Video demo of the application: https://www.screencast.com/t/fSYkI2u1
Inspiration
Climate change is a burning topic and most of the focus is on natural disasters, rising sea levels, and drinking water scarcity. However, desertification has been overlooked. We heard about California drought, fire as well as the current Australian fire, but these directly correlate with desertification.
What it does
Desertification refers to land degradation caused by climate change and human activity in arid, semi-arid, and dry sub-humid areas. The aim of this application is to map desertification-sensitive areas. A total of 11 indices that affect desertification processes were identified and analyzed using a geographic information system. The Mediterranean desertification and land use approach (MEDALUS), which has been widely used in the Mediterranean regions due to its simplicity, flexibility and rapid implementation strategy, was applied.
The Mediterranean desertification and land use (MEDALUS) approach identifies environmentally sensitive areas (ESAs) through the Environmentally Sensitive Area Index (ESAI). The ESAI is implemented by considering several variables, i.e. physical (soil quality), environmental (vegetation quality), climatic (climate quality), and social (management quality) indicators. This index can be used to obtain an in-depth understanding of the parameters causing desertification threats at a certain locations. This approach is simple, robust, widely applicable, acceptable to new indicators and parameters and can be adjusted to several scale levels.
How we built it
We built the the application using React, Node, Express, The ArcGIS JavaScript API, and a variety of other modules including MobX, Reactstrap, Formik, and the esri-loader. The data analysis was done using ArcGIS Pro and ArcPy. The Node/Express server also runs an arcpy script to clip a feature by county and create a GeoJSON for the application.
Challenges we ran into
The first challenge was the spaces in the name of Counties. We used the Regular Expression module to take care of this.
Another challenge was to calculate the fields in a Feature Class. We ended up using the UpdateCursor instead of Calculate Field tool.
The next challenge was to make sure a new folder and geodatabase are created each time the script is run. We used the delete management tool.
Another challenge was to add the Year in the name of outputs to keep them distinct. We used arcpy.describe to figure this out.
Another challenge was to figure out to increment a month in the date field to get around a time slider issue. We used the timedelta function in the datetime module to get around this.

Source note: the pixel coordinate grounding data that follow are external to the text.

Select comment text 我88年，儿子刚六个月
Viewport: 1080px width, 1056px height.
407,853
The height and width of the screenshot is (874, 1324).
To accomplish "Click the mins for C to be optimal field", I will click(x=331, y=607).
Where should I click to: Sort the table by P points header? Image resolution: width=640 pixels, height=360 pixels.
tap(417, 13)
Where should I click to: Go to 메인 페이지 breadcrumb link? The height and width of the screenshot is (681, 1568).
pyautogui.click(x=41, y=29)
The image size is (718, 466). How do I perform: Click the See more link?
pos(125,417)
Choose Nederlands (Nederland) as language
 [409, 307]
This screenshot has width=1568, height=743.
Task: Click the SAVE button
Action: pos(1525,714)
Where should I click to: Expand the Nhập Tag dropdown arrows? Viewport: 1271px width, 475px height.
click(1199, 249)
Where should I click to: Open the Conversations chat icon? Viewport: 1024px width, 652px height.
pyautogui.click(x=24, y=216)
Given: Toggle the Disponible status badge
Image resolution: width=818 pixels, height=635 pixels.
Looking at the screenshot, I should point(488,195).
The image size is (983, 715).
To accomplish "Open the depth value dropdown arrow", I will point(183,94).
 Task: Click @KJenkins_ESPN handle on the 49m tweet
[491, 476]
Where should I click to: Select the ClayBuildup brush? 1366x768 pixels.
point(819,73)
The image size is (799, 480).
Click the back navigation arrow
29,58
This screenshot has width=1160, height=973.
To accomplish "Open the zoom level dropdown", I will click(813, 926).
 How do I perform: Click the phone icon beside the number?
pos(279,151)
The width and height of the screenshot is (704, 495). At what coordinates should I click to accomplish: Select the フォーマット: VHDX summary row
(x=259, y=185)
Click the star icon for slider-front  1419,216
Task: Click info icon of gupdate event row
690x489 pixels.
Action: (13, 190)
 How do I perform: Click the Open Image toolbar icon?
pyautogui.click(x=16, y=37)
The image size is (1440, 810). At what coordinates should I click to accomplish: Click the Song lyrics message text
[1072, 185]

Also, we could find lot of open source data to view and study but not to download and use it for our analysis. The raster data are on 30m and higher value grid which reduce the data quality for analysis. As open sources data downloaded from different source, hence we have data inconsistency with respect to grid or pixel size and year of data.
Running an arcpy script from a node backend was also a challenge.
Accomplishments that we're proud of
We are proud of building a full stack web application in a single weekend.
What we learned
We learn about desertification and it’s methodology to analyze it.
What's next for Team MEDALUS
We will work on a prediction model like regression to determine future desertification.